A team of researchers at the University of California, Berkeley, claims to have created the core functionality of DeepSeek's R1-Zero AI for a mere $30.
The team's effort, led by Ph.D. candidate Jiayi Pan, questions the concept that cutting-edge AI requires a billion-dollar investment. It demonstrates that effective reinforcement learning techniques may be performed on a budget.

Pan's team used a small language model with just 3 billion parameters to replicate DeepSeek R1-Zero's reinforcement learning capabilities.
Despite its modest size, their AI self-correction and research-based problem-solving abilities are essential features allowing for iteratively refining responses.
Researchers tested their border using the Countdown game, a numerical puzzle in which players manipulate numbers to achieve a target value. Initially, the model made random guesses, but through reinforcement learning, it gradually developed problem-solving skills similar to human reasoning. Over time, it refined its approach, eventually solving problems more efficiently.
The team began their experiment with a 500 million-parameter model capable of only guessing and stopping. The AI used revision approaches on up to 1.5 billion parameters.

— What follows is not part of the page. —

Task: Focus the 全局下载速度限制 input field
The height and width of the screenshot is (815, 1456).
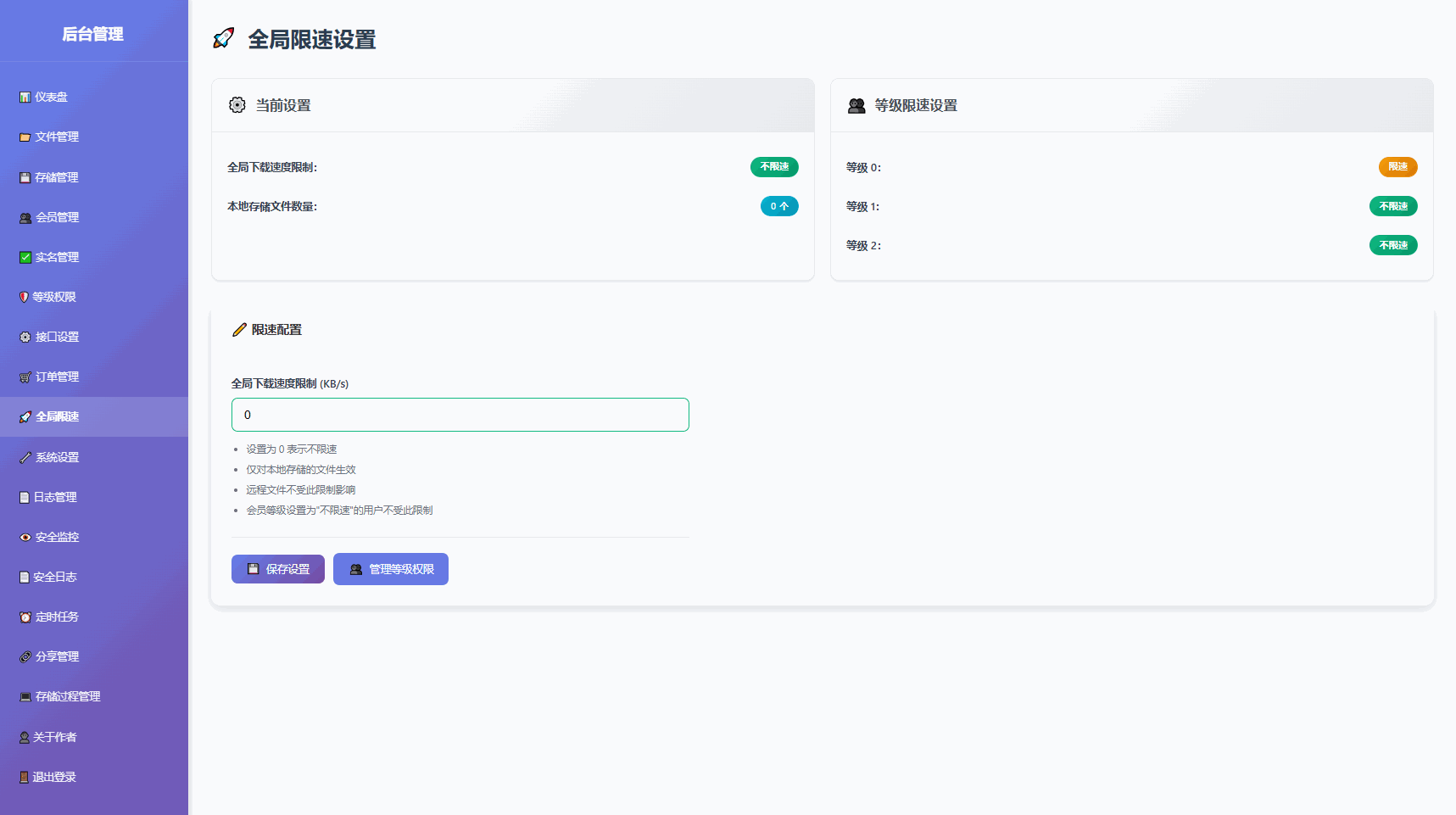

It significantly improved by 3 billion parameters, solving problems with greater accuracy and fewer steps. Despite the project's low cost, the findings indicate a potential paradigm shift in AI development, with efficiency and affordability challenging the dominance of billion-dollar AI enterprises.
Pan revealed his findings on X (formerly Twitter), announcing that their model, TinyZero, is now available on GitHub for public experimentation.
While the team is working on a research article, their findings show that large AI companies such as OpenAI, Google, and Microsoft may not require massive funds to make significant advances.
The implications of this research could find how AI is built, disrupting the status quo of large-scale processing expenses.